We should use existing open source libraries wherever possible, rather than writing our own code, but we should ensure that those libraries are trustworthy as best we can.
Writing and maintaining code takes time, and any code is a possible source of bugs. When we implement our own solutions for problems that exist elsewhere, we may repeat work, increase development time, and increase the potential for error.
When we need to add new generic functionality to our code, we have a choice of whether to write our own implementation, or use an off-the-shelf open source library.
By default, we SHOULD aim to find and reuse existing open source libraries that fulfil the requirement rather than writing our own.
Using existing code is preferable in order to get more proven code, a lower maintenance burden, and additional useful features we might not have time to implement ourselves.
Some examples might include:
- Date handling and formatting
- Language inflection (e.g. pluralisation)

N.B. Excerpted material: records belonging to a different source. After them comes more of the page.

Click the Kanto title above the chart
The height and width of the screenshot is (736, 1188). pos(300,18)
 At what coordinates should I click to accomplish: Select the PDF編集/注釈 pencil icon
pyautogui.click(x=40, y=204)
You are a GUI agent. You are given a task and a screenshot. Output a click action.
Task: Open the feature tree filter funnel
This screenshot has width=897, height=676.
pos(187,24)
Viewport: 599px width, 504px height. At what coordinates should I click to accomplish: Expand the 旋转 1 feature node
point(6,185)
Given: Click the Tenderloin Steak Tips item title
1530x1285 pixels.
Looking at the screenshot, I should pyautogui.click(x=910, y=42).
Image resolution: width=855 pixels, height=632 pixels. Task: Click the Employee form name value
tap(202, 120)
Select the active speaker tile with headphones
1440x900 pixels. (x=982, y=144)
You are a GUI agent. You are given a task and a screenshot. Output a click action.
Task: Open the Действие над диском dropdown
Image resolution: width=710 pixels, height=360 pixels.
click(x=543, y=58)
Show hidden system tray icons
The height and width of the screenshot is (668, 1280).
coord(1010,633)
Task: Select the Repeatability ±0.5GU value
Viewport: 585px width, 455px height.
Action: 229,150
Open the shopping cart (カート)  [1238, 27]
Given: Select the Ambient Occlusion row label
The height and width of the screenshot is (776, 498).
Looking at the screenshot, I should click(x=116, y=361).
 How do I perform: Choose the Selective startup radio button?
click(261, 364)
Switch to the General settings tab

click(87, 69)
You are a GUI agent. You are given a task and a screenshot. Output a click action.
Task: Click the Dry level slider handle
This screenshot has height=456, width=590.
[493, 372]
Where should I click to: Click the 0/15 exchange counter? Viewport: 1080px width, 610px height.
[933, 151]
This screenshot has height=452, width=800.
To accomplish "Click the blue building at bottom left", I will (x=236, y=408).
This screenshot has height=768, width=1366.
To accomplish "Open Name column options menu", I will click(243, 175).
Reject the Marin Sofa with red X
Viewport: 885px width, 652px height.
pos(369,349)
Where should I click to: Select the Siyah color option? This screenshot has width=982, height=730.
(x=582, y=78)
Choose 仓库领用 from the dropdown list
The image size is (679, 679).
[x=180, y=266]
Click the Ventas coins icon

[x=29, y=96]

- Queueing and background job running
- Connecting to remote APIs
The need for this will differ across languages and frameworks. For instance, Rails provides many capabilities that separate libraries would be needed for when working in Node.js. Conversely, frontend code may wish to avoid dependencies to keep file sizes low.
Acquiring dependencies is not free, however. Developers MUST check them for licence compatibility, and SHOULD assess them for quality and reliability, so that we are sure they will be a net positive addition to our projects.
Our code is MIT licensed by default. All dependencies MUST have compatible licensing. In particular this means looking out for accidental aquisition of a dependency on GPL software (or other copyleft licenses that put license conditions on derivatives).
You can use tools to check license compatibility in your entire dependency tree:
- Ruby:
bundle licenses | sed 's/.*: //g' | sort | uniq - Node.js:
npx license-checker --summary(setup instructions) - Alternatives:
In general, permissive licenses are considered to be MIT compatible, in particular:
We SHOULD only use dependencies that are maintained, trustworthy, and of a decent quality.
It is nigh-impossible for us to inspect the source code of all our dependencies, however, so developer MAY use proxy measures to judge this. Libraries.io uses a rating system called SourceRank which defines a good set of proxy measures, such as:
- Are dependencies kept up to date?
- Has the project had a release in the last 6 months?
- Is the project more than 6 months old?
- How many contributors does it have?
- Does it use semantic versioning?
A developer MAY assess these sort of things manually, but SHOULD check the published SourceRank score on Libraries.io as an overview. The website shows a number of statistics for libraries across many languages. For an example, see the entry for indefinite.
SourceRank scores range from 0 to 30. The lower this value, the more wary we should be about acquiring a dependency. There is no defined cutoff for quality, but packages rating below 15 should be inspected a little more carefully, and packages below 10 should probably be considered unreliable.
As well as SourceRank measured factors, developers MAY also wish to look at:
- Do the maintainers respond to issues?
- Are there long-running open PRs?
Developers need only make this quality assessment on direct dependencies; it is not an effective use of time to check the quality of dependencies of our dependencies, unless there is reason to suspect problems.
Another good proxy measure is who else uses the package. For instance, if it's used by an established system like Rails, then that's a good indicator of its quality.
-
We could look at automating these checks as part of our build process. Licences could be checked against an approved list, and it may even be possible to automate SourceRank checks against the Libraries.io API, though this may be slow. There may also be existing CI tools that we could use that will perform these functions for us. See #152.
-
We could also create a list of packages we've reviewed in detail (including version and date checked), to minimize the repeated work in doing these checks. See #152.